Research Data Management

Data Management Plans

When creating a Data Management Plan (DMP) for a grant proposal, always check the specific funding agency or program solicitation for guidelines. See our Federal Agency Public Access Policies Research Guide for information about agency guidelines. Remember that you can use the DMPTool to help develop your plan.

In general, there are six core components to a DMP:

  1. Description of data to be produced or collected, including data standards or formats
  2. Identification of protocols or workflows to help manage data throughout the project
  3. Description of documentation and metadata standards to describe the data
  4. Plan for short-term data storage & backup, including necessary security measures
  5. Plan for sharing data, including legal and ethical issues, intellectual property issues, or access policies and provisions
  6. Plan for data preservation, archiving, and long-term access

Share & Archive your Data

Making your data openly accessible is not only important for ensuring scientific integrity and promoting open inquiry, but it is also required and highly encouraged by funding agencies and publishers.

For many disciplines, research data are commonly deposited in and shared through a disciplinary repository. Review the Registry of Research Data Repositories to determine whether an appropriate repository is available to you.

Through the SMARTech Repository, we are able to support the long-term preservation and sharing of certain types of research data.

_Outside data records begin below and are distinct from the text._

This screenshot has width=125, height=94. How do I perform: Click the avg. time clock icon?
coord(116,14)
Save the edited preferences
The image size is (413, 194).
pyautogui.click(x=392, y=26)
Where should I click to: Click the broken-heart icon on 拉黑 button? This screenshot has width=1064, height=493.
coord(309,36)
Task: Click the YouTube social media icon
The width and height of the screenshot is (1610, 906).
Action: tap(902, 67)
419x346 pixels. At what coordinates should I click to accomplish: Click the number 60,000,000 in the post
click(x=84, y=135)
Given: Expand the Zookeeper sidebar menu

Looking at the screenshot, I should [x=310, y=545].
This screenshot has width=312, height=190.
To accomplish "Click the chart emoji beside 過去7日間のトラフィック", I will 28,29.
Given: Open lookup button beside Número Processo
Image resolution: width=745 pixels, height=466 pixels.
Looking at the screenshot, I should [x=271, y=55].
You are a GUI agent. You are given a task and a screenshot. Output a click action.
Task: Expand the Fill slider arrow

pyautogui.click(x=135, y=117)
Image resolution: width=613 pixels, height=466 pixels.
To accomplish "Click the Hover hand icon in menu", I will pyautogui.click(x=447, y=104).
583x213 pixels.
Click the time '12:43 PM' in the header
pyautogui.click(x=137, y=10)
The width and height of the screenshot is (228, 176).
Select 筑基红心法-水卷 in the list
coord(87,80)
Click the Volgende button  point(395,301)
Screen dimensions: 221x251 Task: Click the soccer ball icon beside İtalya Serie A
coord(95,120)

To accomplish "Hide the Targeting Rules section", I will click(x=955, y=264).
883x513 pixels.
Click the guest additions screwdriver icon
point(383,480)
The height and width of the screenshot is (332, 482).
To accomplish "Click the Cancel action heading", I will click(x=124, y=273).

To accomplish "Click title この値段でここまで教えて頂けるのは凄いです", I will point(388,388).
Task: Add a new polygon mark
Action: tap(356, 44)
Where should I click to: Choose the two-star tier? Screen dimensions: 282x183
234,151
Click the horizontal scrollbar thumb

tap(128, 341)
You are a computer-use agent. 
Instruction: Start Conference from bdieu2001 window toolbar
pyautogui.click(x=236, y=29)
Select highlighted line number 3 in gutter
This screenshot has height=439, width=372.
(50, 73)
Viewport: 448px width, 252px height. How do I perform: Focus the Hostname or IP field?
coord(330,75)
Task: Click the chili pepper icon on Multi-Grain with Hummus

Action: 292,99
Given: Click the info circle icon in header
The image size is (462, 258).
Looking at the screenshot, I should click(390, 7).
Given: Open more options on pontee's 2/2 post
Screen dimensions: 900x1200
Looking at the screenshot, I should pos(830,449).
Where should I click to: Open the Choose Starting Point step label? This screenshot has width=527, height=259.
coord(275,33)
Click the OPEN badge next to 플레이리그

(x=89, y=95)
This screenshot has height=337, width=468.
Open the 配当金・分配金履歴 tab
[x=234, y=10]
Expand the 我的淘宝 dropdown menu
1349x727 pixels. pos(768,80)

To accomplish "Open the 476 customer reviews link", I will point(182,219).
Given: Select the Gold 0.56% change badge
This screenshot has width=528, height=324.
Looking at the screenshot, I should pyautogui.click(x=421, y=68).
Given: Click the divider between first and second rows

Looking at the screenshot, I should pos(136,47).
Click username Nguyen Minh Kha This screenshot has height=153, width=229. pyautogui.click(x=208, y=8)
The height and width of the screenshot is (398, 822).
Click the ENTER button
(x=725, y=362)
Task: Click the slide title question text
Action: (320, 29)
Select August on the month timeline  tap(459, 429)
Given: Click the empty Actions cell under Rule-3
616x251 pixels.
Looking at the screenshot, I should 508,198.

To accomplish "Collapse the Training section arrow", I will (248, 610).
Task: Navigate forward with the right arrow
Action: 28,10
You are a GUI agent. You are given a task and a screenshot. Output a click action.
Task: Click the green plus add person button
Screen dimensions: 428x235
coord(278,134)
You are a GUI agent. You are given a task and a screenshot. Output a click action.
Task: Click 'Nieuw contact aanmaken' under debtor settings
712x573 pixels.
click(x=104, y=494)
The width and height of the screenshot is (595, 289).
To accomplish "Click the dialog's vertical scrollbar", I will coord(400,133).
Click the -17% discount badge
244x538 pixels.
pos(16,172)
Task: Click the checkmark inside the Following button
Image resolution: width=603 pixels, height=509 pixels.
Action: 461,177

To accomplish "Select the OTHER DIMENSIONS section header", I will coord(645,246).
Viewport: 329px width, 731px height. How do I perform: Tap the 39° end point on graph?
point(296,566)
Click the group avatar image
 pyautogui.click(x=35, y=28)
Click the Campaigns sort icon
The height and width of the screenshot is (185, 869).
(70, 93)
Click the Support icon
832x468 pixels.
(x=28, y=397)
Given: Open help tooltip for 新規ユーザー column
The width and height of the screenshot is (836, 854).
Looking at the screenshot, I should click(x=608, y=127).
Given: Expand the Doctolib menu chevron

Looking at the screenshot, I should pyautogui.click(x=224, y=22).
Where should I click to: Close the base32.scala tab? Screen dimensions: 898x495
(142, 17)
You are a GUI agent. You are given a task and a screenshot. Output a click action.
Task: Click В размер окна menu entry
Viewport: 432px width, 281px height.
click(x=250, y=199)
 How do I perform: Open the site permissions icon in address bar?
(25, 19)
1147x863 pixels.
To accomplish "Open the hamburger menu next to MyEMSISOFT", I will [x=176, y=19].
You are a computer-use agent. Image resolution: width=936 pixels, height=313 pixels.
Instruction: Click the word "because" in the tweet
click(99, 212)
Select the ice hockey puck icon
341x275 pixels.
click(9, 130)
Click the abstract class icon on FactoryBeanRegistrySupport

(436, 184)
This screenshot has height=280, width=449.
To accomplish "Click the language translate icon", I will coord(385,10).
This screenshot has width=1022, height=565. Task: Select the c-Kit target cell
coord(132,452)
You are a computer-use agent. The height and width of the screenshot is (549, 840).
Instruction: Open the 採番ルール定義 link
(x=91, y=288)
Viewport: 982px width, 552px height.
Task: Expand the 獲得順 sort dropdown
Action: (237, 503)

SMARTech is an open access repository, so cannot accommodate any proprietary or otherwise confidential research data.

The Georgia Tech Library is able to support the long-term preservation and sharing of certain types of research data in the SMARTech Repository. Review the SMARTech Data Submission Guidelines.

Archiving and preserving your research data involves more than keeping your data files on your lab server. In addition to capturing information about your data, you should consider the following:

Choosing File Formats for Preservation

The file format in which you keep your data is a primary factor in one's ability to use your data in the future. As technology continually changes, researchers should plan for both hardware and software obsolescence. How will your data be read if the software used to produce them becomes unavailable?

Formats more likely to be accessible in the future are:

  • Non-proprietary
  • Open, documented standards 
  • Commonly used by a research community
  • Standard representations (ASCII, Unicode)
  • Unencrypted
  • Uncompressed (If you need to compress files to conserve space, limit compression to your 3rd backup copy.)

Consider migrating your data into a format with the above characteristics, in addition to keeping a copy in the original software format.

Examples of preferred format choices:

  • PDF/A, not Word
  • ASCII or CSV, not Excel
  • MPEG-4, not Quicktime
  • TIFF or JPEG2000, not GIF or JPG
  • XML or RDF, not RDBMS

Research Data Retention Periods

All research data collected or generated as part of a government sponsored program should be retained for a minimum of 3 years from the end of the project, in order to comply with potential FOIA requests. If you collect data about humans, animals, or agricultural products, you must retain your data in accordance with the Georgia Board of Regents Records Retention Schedule. The policy specifies the retention periods for many research related records, in addition to certain types of research data, and should be reviewed by everyone involved in a research project. 

Type of Research Data
Retention Period (data from projects that are not of major significance)
Retention Period (data from projects of national or international significance, interest, or controversy)

Animal Care and Use
3 years 
Permanent

Human Subjects
70 years (if there potential long-term effects to human subjects)
Permanent

Agricultural
70 years (if project has potential long-term environmental effects)
Permanent Comments 

Depositing your data in a research data repository will facilitate its discovery and preservation. 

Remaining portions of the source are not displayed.